Even as Delhi government revised its orders proscribing the sale of chewable tobacco products...
Even as Delhi government revised its orders proscribing the sale of chewable tobacco products, the high court’s decision on a plea filed by another company has come as a blow to the officials who are now worried how they should go about implementing the ban.
According to officials, Delhi High Court on April 8 had restrained it from taking any coercive action against a manufacturer who had appealed against the ban following which the ban notification was revised.
“There was a misconception that the court had stayed the government notification, but the instructions were for not taking any coercive action against the petitioner. Tobacco traders were under the impression that the notification has been stayed by the court,” said Dr S K Arora, Additional Director in the Delhi government’s department of health.

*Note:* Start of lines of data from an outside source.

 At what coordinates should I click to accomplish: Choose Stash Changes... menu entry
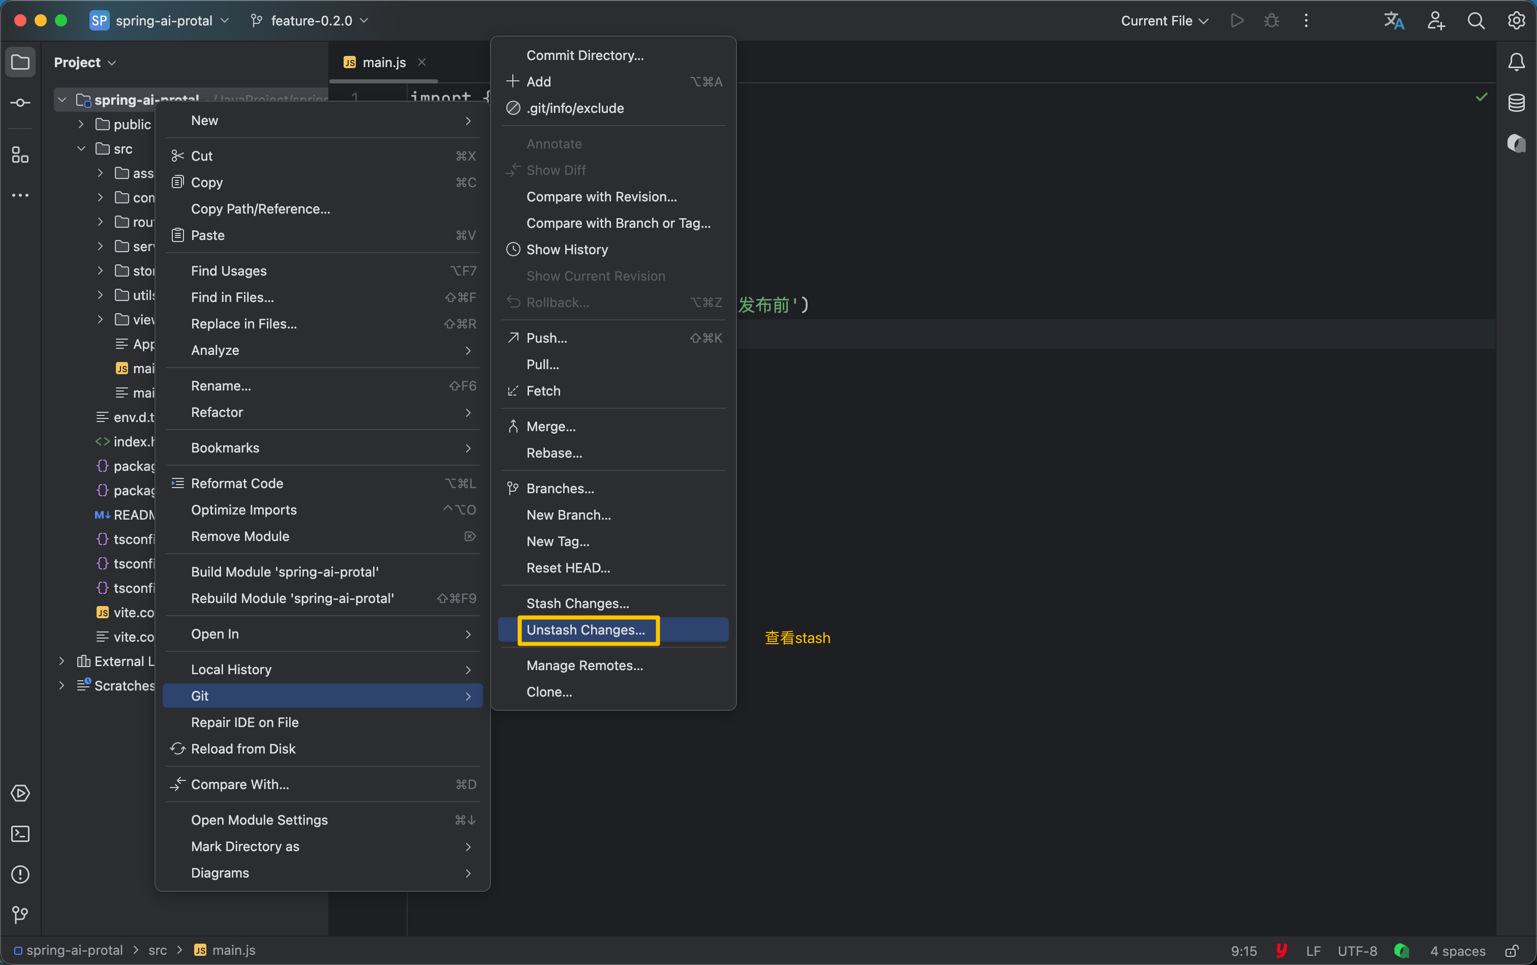[577, 603]
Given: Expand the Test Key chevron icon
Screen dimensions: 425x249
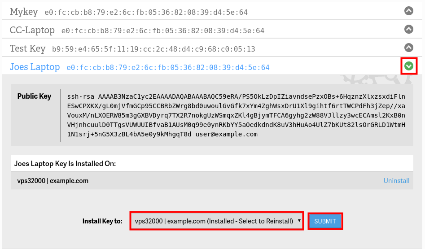Looking at the screenshot, I should (408, 48).
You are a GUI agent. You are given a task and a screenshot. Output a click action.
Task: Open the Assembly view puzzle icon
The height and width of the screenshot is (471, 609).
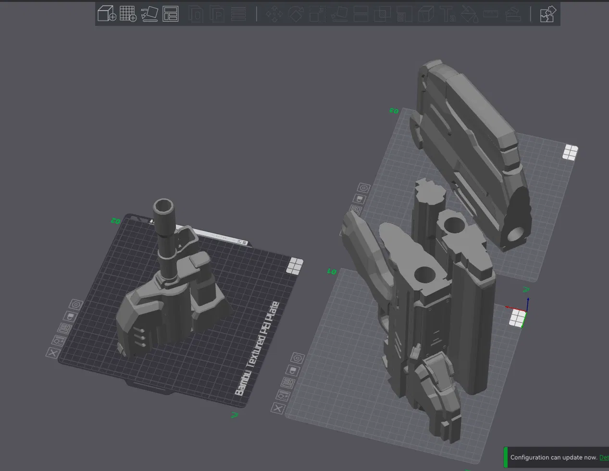point(547,14)
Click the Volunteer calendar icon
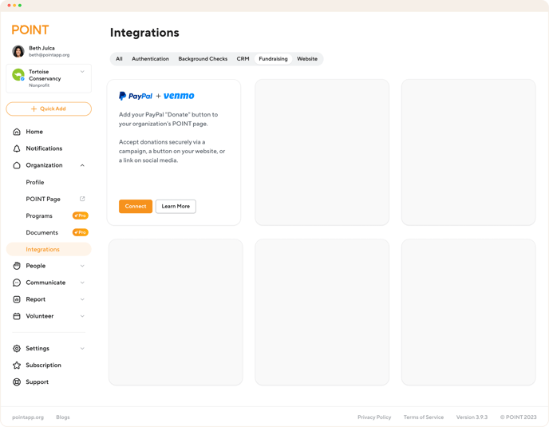 pos(17,316)

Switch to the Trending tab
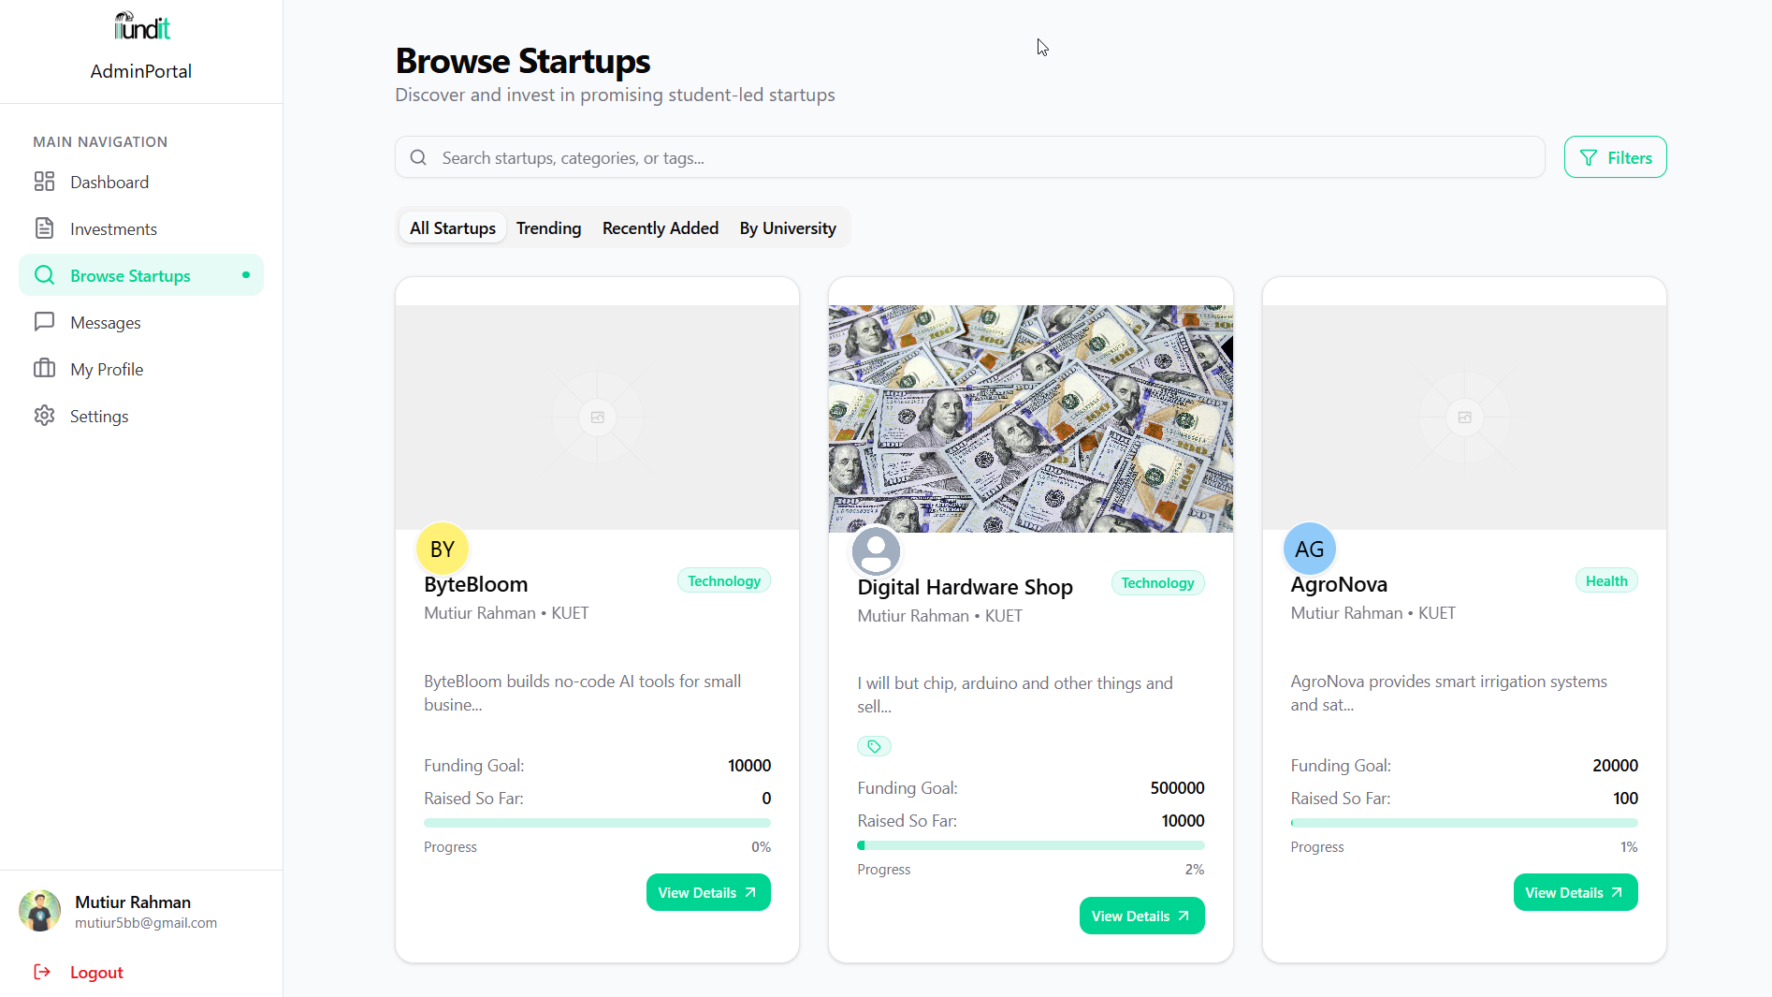[x=548, y=227]
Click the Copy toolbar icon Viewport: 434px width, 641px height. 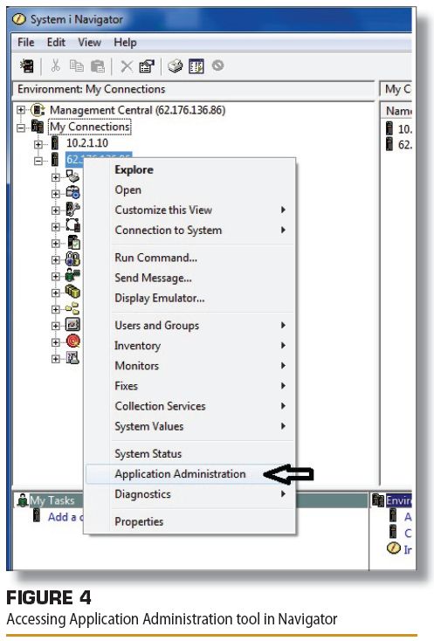point(77,65)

“That is why on Friday, we revised the instructions as per court directives and asked the district nodal officers to enforce the ban on chewable tobacco with the instruction that they should not take any coercive action against the petitioner.
“But, now, with the new directive having been issued, we are worried how to implement such an important notification for which we have struggled hard for nearly two years and which is very much in the public interest,” he said.
The high court on Friday sought the Delhi government’s response on a plea by tobacco manufacturers against the ban on the sale of chewable tobacco in Delhi while restraining it from taking any action against sellers till the next date of hearing on May 20.
“The respondent should not take any coercive action against the sellers and the manufacturers till the next date of hearing,” the judge had said.
Dr Arora said that the health department will once again revise the instructions as per the court directives.
The court’s notice was issued on a plea by another manufacturer, which has sought quashing of the notification by the Arvind Kejriwal government banning sale, purchase and storage of all forms of chewable tobacco, including “gutkha, khaini and zarda” in the national capital.
The high court is hearing a similar plea by a second manufacturer seeking quashing of the said notification.
Delhi Health Minister Satyendra Jain had banned the sale, purchase and storage of chewable tobacco from March 30 in the national capital, saying that enforcement teams of Delhi Police as well as health department have been asked to conduct surprise inspections across the city to ensure that the ban is implemented.
However, no such ban was enforced on cigarettes.
Health officials have said there was a Delhi government notification of September, 2012, in pursuance of a series of directions from Supreme Court to ban gutkha in the city.
But since the ban mentioned the term “gutkha”, tobacco retailers started selling the components of gutkha (betel nut and raw tobacco) in separate pouches. So, the purpose behind the ban was not served.
Thereafter, the health department last year started work on a new proposal to ban all raw chewable tobacco products in Delhi, a government official had said.